A computer-generated randomization sequence assigned participants in a 1:1 ratio to treatment with vildagliptin or liraglutide. Dynamic randomization was used to adjust for demographic differences (age, sex, prestudy antidiabetic treatment combined with sitagliptin, and HbA1c) between the treatment groups. In this active-comparator, parallel-group trial, eligible participants switched from sitagliptin to vildagliptin or liraglutide, and received each treatment for 12 weeks. Vildagliptin (Novartis Pharma AG, Basel, Switzerland) was started and maintained at 100 mg daily (50 mg in the morning and 50 mg in the evening). Liraglutide (Novo Nordisk, Bagsværd, Denmark), injected subcutaneously with a pen device, was started at 0.3 mg/day, and escalated by 0.3 mg/3 days to 0.9 mg/day (maximum allowable dosage in Japan).

A total of 25 participants were required in each group to achieve 83.8% of power to detect a difference of 0.51% in HbA1c (standard deviation of 0.6% and a two-sample one-sided alpha of 0.05), and 90.9% of power to detect a difference of 1.9 kg in bodyweight (standard deviation of 2.0 and a two-sample one-sided alpha of 0.05). With the assumption of a 50% dropout rate, we enrolled 122 patients (60 per arm).

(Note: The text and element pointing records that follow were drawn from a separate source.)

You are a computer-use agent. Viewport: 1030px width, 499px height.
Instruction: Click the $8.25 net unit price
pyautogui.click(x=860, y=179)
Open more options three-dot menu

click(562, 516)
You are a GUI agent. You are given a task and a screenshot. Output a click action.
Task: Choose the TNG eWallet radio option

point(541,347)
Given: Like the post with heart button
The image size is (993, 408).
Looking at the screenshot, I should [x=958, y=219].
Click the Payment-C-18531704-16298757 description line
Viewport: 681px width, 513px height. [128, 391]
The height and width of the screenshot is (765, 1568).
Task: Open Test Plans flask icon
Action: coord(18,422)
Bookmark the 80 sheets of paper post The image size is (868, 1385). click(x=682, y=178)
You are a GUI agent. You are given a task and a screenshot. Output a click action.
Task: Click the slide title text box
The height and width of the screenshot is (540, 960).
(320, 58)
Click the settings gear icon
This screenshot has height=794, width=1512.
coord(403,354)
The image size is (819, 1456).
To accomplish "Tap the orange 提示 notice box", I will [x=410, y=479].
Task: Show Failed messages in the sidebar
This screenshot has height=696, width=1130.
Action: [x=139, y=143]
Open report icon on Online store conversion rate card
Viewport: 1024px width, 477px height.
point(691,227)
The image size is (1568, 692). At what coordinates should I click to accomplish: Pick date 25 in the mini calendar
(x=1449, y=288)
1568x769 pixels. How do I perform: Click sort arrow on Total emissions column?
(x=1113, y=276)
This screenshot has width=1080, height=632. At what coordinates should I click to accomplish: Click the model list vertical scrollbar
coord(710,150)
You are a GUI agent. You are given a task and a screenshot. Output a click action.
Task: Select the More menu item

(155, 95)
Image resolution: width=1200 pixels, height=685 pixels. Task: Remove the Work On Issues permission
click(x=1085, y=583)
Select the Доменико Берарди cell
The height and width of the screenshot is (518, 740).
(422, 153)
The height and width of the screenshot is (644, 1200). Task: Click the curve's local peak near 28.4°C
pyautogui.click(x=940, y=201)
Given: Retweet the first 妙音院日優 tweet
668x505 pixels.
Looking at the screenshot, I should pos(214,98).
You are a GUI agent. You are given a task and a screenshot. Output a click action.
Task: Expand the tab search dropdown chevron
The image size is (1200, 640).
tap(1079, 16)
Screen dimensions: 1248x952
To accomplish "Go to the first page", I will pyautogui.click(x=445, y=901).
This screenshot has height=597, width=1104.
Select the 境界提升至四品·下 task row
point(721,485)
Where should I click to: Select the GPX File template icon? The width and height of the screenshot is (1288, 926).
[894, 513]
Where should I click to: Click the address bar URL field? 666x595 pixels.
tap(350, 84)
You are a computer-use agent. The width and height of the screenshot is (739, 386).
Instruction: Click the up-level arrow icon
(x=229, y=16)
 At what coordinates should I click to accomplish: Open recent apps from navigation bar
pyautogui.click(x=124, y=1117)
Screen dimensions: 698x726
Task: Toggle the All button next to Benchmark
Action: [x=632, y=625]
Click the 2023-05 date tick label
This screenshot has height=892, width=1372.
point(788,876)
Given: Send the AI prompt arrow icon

The primary efficacy end-point was the change from baseline in HbA1c and body mass index (BMI) at week 12. Secondary end-points recorded at baseline and week 12 were: fasting plasma glucose; laboratory evaluations, including hematology, serum chemistry, blood 1,5-anhydroglucitol (1,5-AG), fasting serum insulin (IRI), C-peptide immunoreactivity (CPR), fasting lipid profile including small dense low-density lipoprotein (sdLDL), adiponectin, tumor necrosis factor (TNF)-α, leptin; urinary 8-hydroxy-deoxyguanosine (U-8OHdG) excretion; blood pressure; and physical measures (waist circumference and bodyweight). Urinary albumin (U-Alb) levels were measured by immunoturbidimetry and adjusted using urinary creatinine. CPR index (CPI) was calculated as (100 × fasting CPR [ng/mL])/(18 × FPG [mmol/L])9. The homeostasis model assessment of insulin resistance (HOMA-IR)10 was used as a conventional index for insulin resistance, and was calculated as (fasting insulin [U/mL] × FPG [mmol/L])/22.5. Also, regarding limitations of HOMA-IR when the FPG is above 140 mg/dL, we additionally calculated a parameter of insulin sensitivity quantitative insulin sensitivity check index (QUICKI), which reflects insulin sensitivity even under hyperglycemic conditions. QUICKI was calculated using the logarithmic transformation: 1/(log fasting insulin [U/mL] + log fasting glucose [mg/dL]). To assess basic insulin secretion by β-cells, homeostasis model assessment-β (HOMA-β) was calculated as fasting insulin × 20/(fasting glucose−63)10.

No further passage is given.